Because dynamic noncoding sequences can generate so many genomic changes, they can both be the engine for the evolution of new genes and the raw material for those genes. Researchers have discovered an example of this in the ERVW-1 gene, which encodes a protein essential for the development of the placenta in Old World monkeys, apes, and humans. About 25 million years ago, the gene hitched a ride on a retrotransposon into the genome of an ancestral primate infected by retroviral DNA. Cheetham said the retrotransposon "basically co-opted this element, jumping around the genome, and turned it into something that's really crucial to human development."
But how much of this DNA therefore qualifies as true “junk” in the sense that it serves no useful purpose for a cell? This is hotly debated. In 2012, the Encyclopedia of DNA Elements (Encode) research project announced its findings that about 80% of the human genome seemed to be transcribed or otherwise biochemically active and might therefore be functional.
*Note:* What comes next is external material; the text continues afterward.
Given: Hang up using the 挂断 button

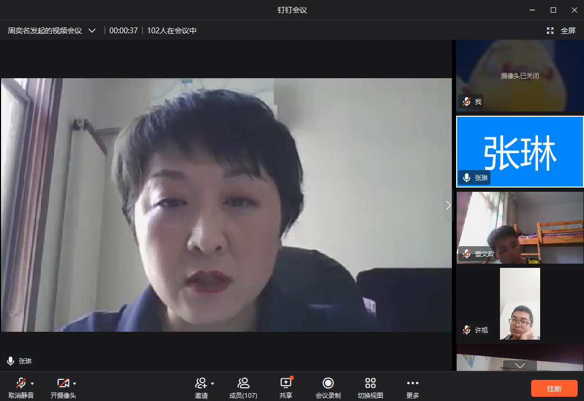Looking at the screenshot, I should (x=554, y=388).
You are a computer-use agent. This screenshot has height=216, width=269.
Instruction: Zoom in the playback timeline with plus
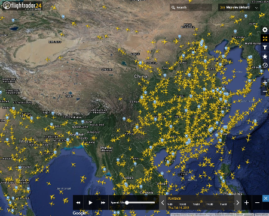[x=246, y=203]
However, this conclusion was widely disputed by scientists who pointed out that DNA can be transcribed for many reasons that have nothing to do with biological utility.
Alexander Palazzo of the University of Toronto and T. Ryan Gregory of the University of Guelph have described several lines of evidence — including evolutionary considerations and genome size — that strongly suggest “eukaryotic genomes are filled with junk DNA that is transcribed at a low level.” Dan Graur of the University of Houston has argued that because of mutations, less than a quarter of the human genome can have an evolutionarily preserved function. Those ideas are still consistent with the evidence that the “selfish” activities of transposons, for example, can be consequential for the evolution of their hosts.
Cheetham thinks that dogma about “junk DNA” has weighed down inquiry into the question of how much of it deserves that description. “It’s basically discouraged people from even finding out whether there is a function or not,” he said. On the other hand, because of improved sequencing and other methods, “we’re in a golden age of understanding noncoding DNA and noncoding RNA,” said Zhaolei Zhang, a geneticist at the University of Toronto who studies the role of the sequences in some diseases.
Researchers may be less inclined in the future to describe noncoding sequences as junk, as there are now so many other ways to label them. According to Sisu, the field needs to keep an open mind when evaluating noncoding DNA and RNA and their biological importance. "Take a step back," she said. "One person's trash is another person's treasure."